→ **WORK INSTRUCTION**: Could you retype all of the entries below word for word?

(Collection entries)
——

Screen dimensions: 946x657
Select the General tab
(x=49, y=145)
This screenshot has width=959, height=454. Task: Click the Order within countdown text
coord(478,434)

——

→ **SOLUTION FOR THIS TASK**:
Screen dimensions: 946x657
Select the General tab
(x=49, y=145)
This screenshot has width=959, height=454. Task: Click the Order within countdown text
coord(478,434)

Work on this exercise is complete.